» **Your task**:
Convert the records below into a Markdown table with the columns Row and Line, one numbered row for each line and no blank lines. Omit the pictures.

____________

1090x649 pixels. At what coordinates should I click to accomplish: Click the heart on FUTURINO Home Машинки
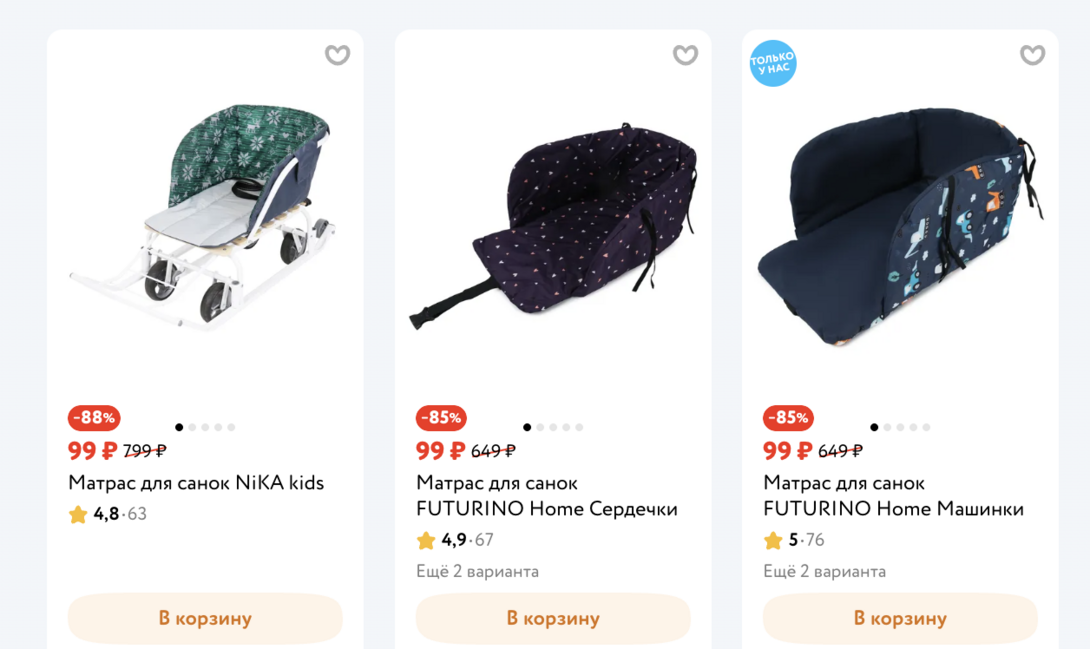[1032, 55]
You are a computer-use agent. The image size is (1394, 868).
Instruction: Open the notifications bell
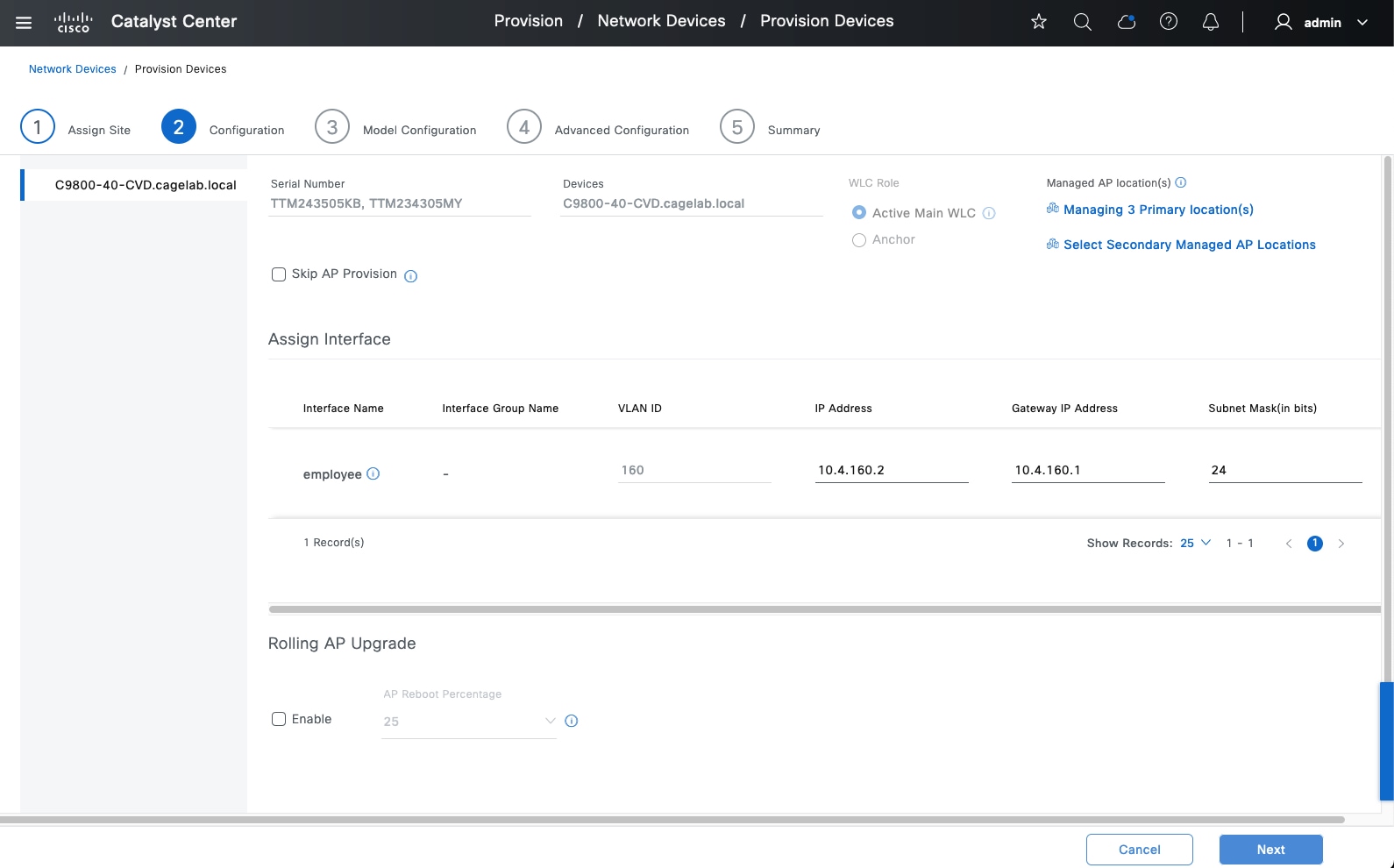coord(1211,22)
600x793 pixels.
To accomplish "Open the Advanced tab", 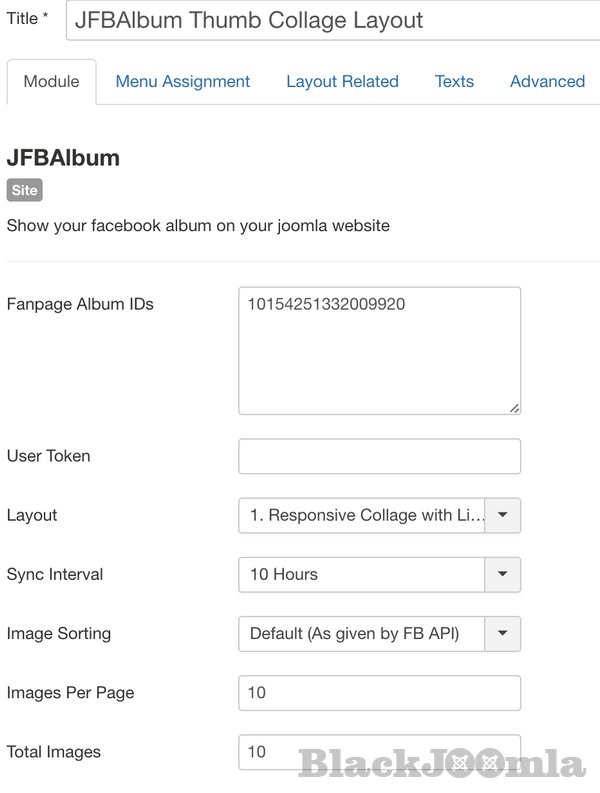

____________

» **Finished exercise**:
| Row | Line |
|---|---|
| 1 | 1090x649 pixels. At what coordinates should I click to accomplish: Click the heart on FUTURINO Home Машинки |
| 2 | [1032, 55] |
| 3 | You are a computer-use agent. The image size is (1394, 868). |
| 4 | Instruction: Open the notifications bell |
| 5 | coord(1211,22) |
| 6 | 600x793 pixels. |
| 7 | To accomplish "Open the Advanced tab",  |